Microscopic fossils have been discovered in a Western Australian rock that is nearly 3.5 billion years old. Not only are these the oldest fossils on record, but they also have given researchers the earliest direct evidence of life on our planet.

In 1982, J. William Schopf, PhD, paleobiology professor at the University of California at Los Angeles, gathered the rocks holding the fossils from the Pilbara Craton (a craton is a large, stable piece of the planet’s crust), near the Marble Bar. It was in chert layers of the Apex Basalt formation, which is the part of the craton that forms the core of the Australian continent.

Dr. Schopf, director of UCLA’s Center for the Study of Evolution and the Origin of Life, and his colleagues, published their first findings about the microscopic fossils in 1993, establishing their unique shapes. In 2002, the UCLA team published more evidence of the 11 specimens of microbe fossils. Skeptics denied that they represented life.

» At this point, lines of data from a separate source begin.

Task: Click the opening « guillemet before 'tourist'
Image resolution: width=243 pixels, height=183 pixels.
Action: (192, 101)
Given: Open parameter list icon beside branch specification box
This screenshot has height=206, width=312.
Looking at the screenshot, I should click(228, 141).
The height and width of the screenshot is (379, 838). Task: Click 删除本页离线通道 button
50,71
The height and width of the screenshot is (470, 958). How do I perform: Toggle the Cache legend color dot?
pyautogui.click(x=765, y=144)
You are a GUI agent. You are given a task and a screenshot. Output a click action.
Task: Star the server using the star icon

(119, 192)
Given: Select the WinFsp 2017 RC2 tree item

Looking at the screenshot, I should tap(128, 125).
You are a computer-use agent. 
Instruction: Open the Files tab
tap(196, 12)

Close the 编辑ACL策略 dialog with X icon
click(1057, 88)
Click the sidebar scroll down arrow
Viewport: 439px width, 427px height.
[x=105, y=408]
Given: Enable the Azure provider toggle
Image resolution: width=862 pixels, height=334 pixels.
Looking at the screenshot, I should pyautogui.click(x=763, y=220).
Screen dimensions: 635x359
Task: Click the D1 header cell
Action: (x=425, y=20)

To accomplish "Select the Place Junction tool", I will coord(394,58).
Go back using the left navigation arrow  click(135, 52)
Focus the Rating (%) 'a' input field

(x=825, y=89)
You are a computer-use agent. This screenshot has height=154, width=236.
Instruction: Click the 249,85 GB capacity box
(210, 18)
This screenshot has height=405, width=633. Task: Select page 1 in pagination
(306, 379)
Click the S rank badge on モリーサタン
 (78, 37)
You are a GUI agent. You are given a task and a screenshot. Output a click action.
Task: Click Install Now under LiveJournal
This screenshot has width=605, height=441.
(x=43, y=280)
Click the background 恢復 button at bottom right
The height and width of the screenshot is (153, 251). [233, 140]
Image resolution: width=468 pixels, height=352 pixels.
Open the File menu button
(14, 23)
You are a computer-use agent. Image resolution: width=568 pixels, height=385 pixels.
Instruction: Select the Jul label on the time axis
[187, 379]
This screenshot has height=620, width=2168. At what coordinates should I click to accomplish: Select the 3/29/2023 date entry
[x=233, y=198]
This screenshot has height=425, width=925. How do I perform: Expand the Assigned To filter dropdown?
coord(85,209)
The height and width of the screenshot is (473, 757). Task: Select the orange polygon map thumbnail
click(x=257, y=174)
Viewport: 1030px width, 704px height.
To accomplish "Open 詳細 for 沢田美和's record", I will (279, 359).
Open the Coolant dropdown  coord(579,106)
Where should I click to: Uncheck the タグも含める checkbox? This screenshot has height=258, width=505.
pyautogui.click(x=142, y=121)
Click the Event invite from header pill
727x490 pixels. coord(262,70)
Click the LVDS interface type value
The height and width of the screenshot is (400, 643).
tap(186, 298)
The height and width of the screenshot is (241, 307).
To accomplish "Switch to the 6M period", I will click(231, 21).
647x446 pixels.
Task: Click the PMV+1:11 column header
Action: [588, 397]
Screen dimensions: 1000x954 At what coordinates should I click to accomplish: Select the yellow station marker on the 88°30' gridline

For ten years, John W. Valley, PhD, and colleagues at the University of Wisconsin-Madison, developed painstakingly slow new techniques to analyze the fossil samples’ carbon isotopes using one of the few secondary ion mass spectrometers in the world, and settled the matter of their biological nature and age beyond reasonable argument. This work suggests that life could be common throughout the entire universe and that life on Earth dates back much earlier than previously determined.